Зашуршала тяжелая чугунная плита, а потом, зацепившись самым краем о жестяной лист, заскрежетала так жалобно, будто господь вдохнул в металл душу. Боярина медленно подняли к самому потолку. Он силился не закричать, а когда разомкнул уста, отвечал смиренно:
— Эх, тяжела же она, правда-то, того и гляди все кишки мне порвет. Чего не вытерпишь ради нашей государыни.
Оболенский посмотрел на раскачивающуюся плиту, на голые ноги боярина. Сейчас его тело казалось неимоверно длинным.
— А теперь, Борис Иванович, глаголь мне подлинную правду, что матушка Елена Васильевна от тебя хотела услышать.
— Да какую же ты от меня, нехристь, правду желаешь услышать?! Что знал, то и поведал.
— Понимаю, боярин, — сочувственно качнул бритой головой князь Иван Овчина, — а только затем я сюда матушкой поставлен, что усомниться должен.
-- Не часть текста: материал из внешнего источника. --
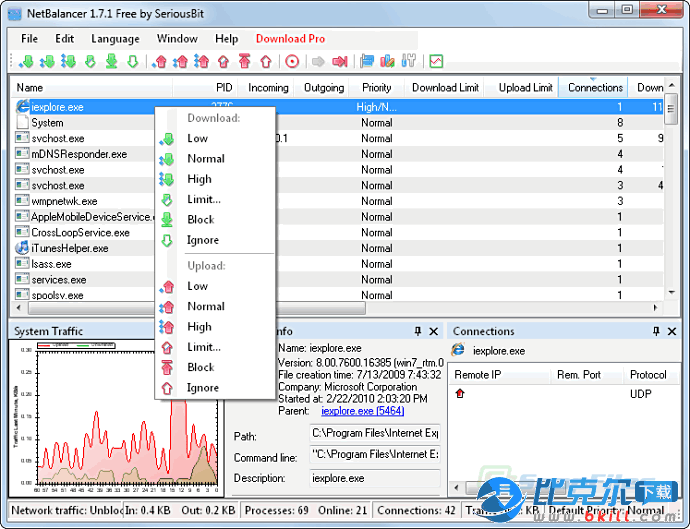The width and height of the screenshot is (690, 529).
Task: Click the toolbar's red block upload icon
Action: point(244,62)

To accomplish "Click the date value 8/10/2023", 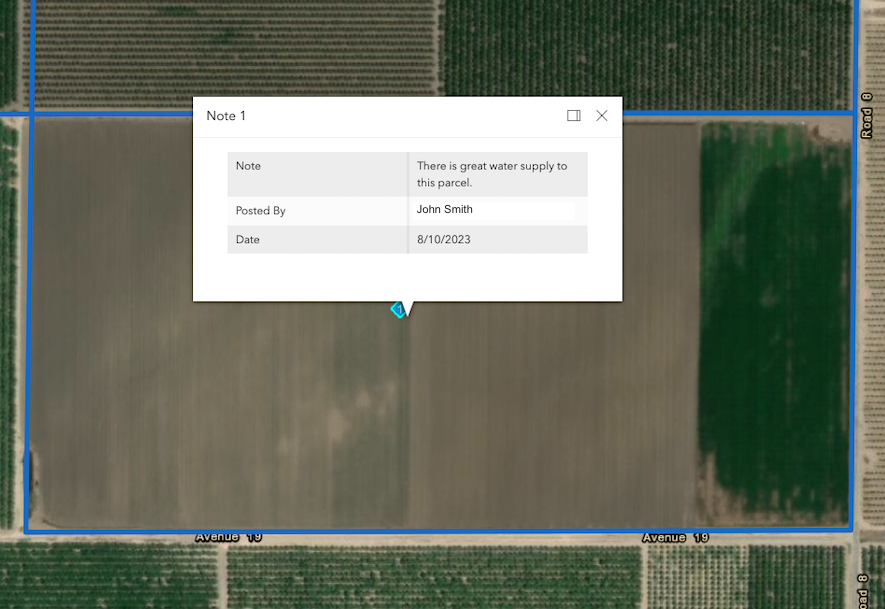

Видать, у тебя, боярин, праведные слова в глотке застряли. Эй, мастеровой, — ткнул конюший в одного из братьев, — помоги князю Горбатому, авось, они выпрыгнут наружу.
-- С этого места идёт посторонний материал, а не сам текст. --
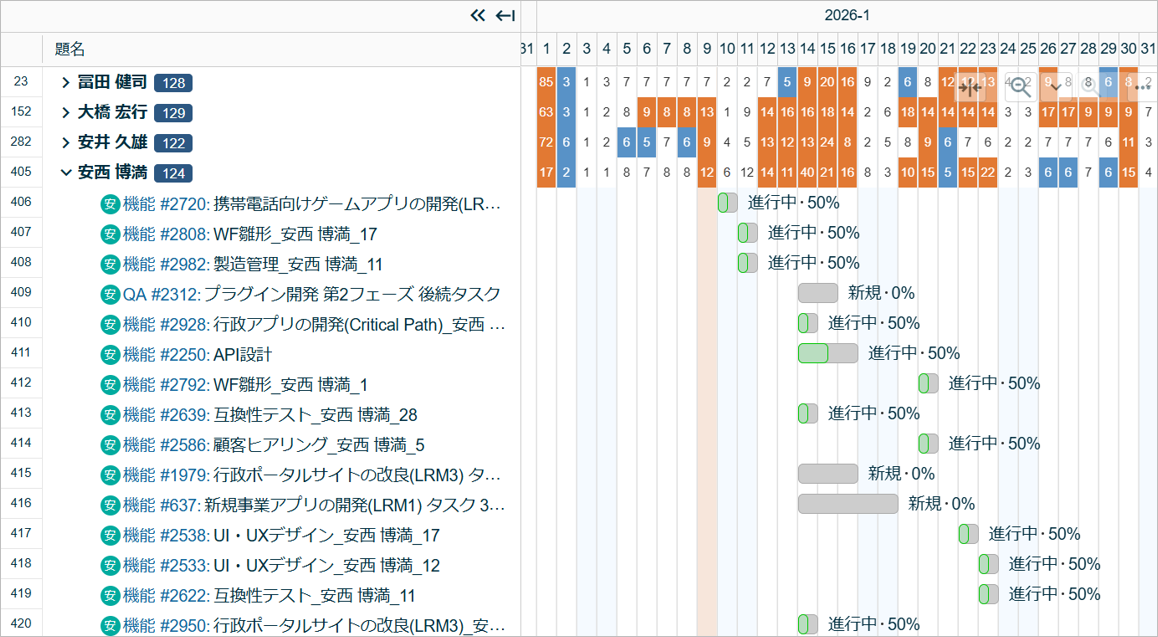Expand the 冨田 健司 group
Image resolution: width=1158 pixels, height=637 pixels.
click(x=66, y=83)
Палач умело расправил плеть, которая длинной змеей пробежала по комнате, а потом уверенно опустил ее на спину боярина.
— Господи, — только и произнес Борис Иванович.
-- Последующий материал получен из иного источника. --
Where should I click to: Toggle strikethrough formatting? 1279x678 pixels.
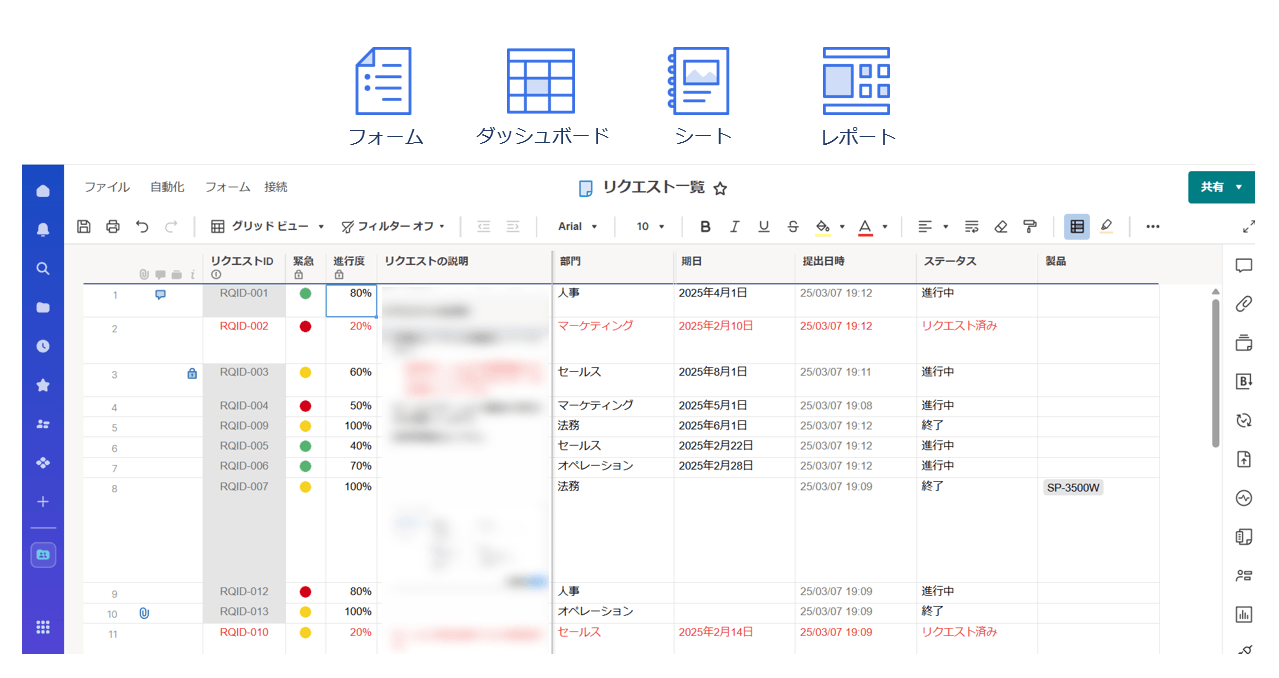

— Подлинные речи хочу услышать, боярин, говори как есть. А ты, палач, не ленись, почему невниманием князя Горбатого обижаешь? Добавь ему еще десяток ударов.
Треснул чурбан — это заговорил один из братьев:
— Как скажешь, господин.
Хвостатая плеть ложилась на плечи, шею, спину боярина, оставляя после себя тонкие красные следы.
— Как есть правду говорю, — вещал Борис Иванович, полагая, что, если он провисит так еще хоть минуту, позвонки его разойдутся и он рухнет к ногам Овчины-Оболенского грудой поломанных костей.
— А ты пытошные речи пиши, — прикрикнул конюший на дьяка, который без конца отирал перо об остаток седых волос, строптиво торчащих на самом затылке.
— Пишу, батюшка, пишу и слово боюсь пропустить, — уверил служивый и уткнулся лбом в серую бумагу.
— Дурья башка, ты так своим носом все письма расцарапаешь, буковки правильные выводи.
— Стараюсь, батюшка, — заверил дьяк. — Ой стараюсь! — От усердия у него на лбу выступил обильный пот, который грозил соединиться в один ручей и залить каракули.
На столе служивого стояли огромные, мутного стекла песочные часы, частицы отсчитывали отмеренные полчаса, и, когда последняя крупинка песка неслышно упала на дно колбы, Шигона-Поджогин робко заметил:
— Кажись, справился Борис Иванович. Подлинные речи глаголил о Юрии Ивановиче с Шуйским.
— Чего вы, олухи, замерли, — прикрикнул конюший на близнецов. — Веревку ослабьте, да поаккуратнее, а то расшибете боярина.
Скрипнул протяжно блок, и веревка медленно поползла вниз. Гулко стукнула о пол чугунная плита, разбив в крошку махонький голыш, а потом на каменный пол близнецы опустили и самого Бориса Ивановича.
— Ой, господи, так тяжела правда, так тяжела, что едва все кишки не оборвала, — беззлобно пожаловался боярин.
С минуту он лежал на полу распластанный, бесстыдно выставив под чужие глаза срам, а потом пошевелил рукой.
— Ну, чего застыли, — прикрикнул Овчина на палачей, — поддержите боярина под руки. Ты уж, Борис Иванович, не держи на меня зла.
— Бог с тобой, Иван, неужто я не понимаю, дело-то государское, — не без труда вдел боярин руки в рукава сорочки. — Куда же вы мои порты подевали, окаянные, не идти же мне из Пытошной без штанов!
Время после вечерней молитвы всегда было бесталанным. Может, потому, что в полночь оживает всякая худая сила и даже церковные соборы и колокольни наполняются разной нечистью. А по дворцу в это время вообще невозможно ступить даже шаг, чтобы не столкнуться лбом с дворовиком. [42] Самое лучшее, что остается делать в этот час, — лежать на мягкой постели, зарывшись носом в пуховую подушку, и просить сновидений у батюшки-домового.